Author(s): Cleland SC, Domalpally A, Liu Z, Pak JW, Blodi BA, Bailey S, Gehrs K, Wallace R, Tinker L, Mares JA; Second Carotenoids in Age-Related Eye Disease Study Investigators. Reticular Pseudodrusen Characteristics and Associations in the Carotenoids in Age-Related Eye Disease Study 2 (CAREDS2). Ophthalmol Retina. 2020 Dec 30. pii: S2468-6530(20)30506-6. doi: 10.1016/j.oret.2020.12.019. [Epub ahead of print] PMID 33387684
Journal: Ophthalmology. Retina, Dec 2020
PURPOSE To determine the prevalence and morphological features of reticular pseudodrusen (RPD) and their association with participant demographics and AMD status in the Carotenoids in Age-Related Eye Disease Study 2 (CAREDS2) sample, an ancillary study of the Women’s Health Initiative Observational Study.
DESIGN Cross-sectional, multicenter, natural history study.
PARTICIPANTS 946 eyes from 473 female postmenopausal participants aged 69 to 101 years old METHODS: Multimodal imaging including spectral domain optical coherence tomography (SD OCT) and infrared reflectance (IR) were used to identify RPD characteristics, such as location (within or outside the 6 mm diameter circle centered at the macula), presence of peripapillary RPD, pattern of RPD, and RPD area. AMD features from SD OCT, IR, and color photographs were also assessed and AMD severity was categorized.
MAIN OUTCOME MEASURES RPD prevalence using SD OCT and IR imaging, and AMD status.
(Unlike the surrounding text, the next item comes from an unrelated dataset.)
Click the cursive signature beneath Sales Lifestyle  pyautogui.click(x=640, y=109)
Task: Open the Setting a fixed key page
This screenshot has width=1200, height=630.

RESULTS RPD were present in 130 eyes (14% of eyes, 16% of participants), with increasing prevalence with age; 7% in 83 years. Using clinical classification of AMD with color photography, RPD were seen in 2.4% of eyes with no AMD/ aging changes, 11.5% in early AMD, 25.1% in intermediate AMD and 51.1% in late AMD. Mean RPD area was 17.4 (14.7) mm2. Ribbon morphology (53%) was more common than dot morphology RPD (36%). RPD were mostly located both within and outside the 6 mm circle with primarily superior retinal distribution. RPD were visualized with corresponding color fundus photography in only 38 eyes (4% of total eyes). Participants with and without RPD had a visual acuity ± standard error of 77.9 (1.4) and 81.3 (0.4) letters, respectively (P = 0.02).
CONCLUSION The prevalence of RPD in CAREDS2 increased with age and was associated with AMD severity. RPD was detected in eyes without other features of AMD and could represent an earlier disease state. Multimodal imaging with SD OCT and IR has significantly greater sensitivity for visualizing RPD than color fundus photography.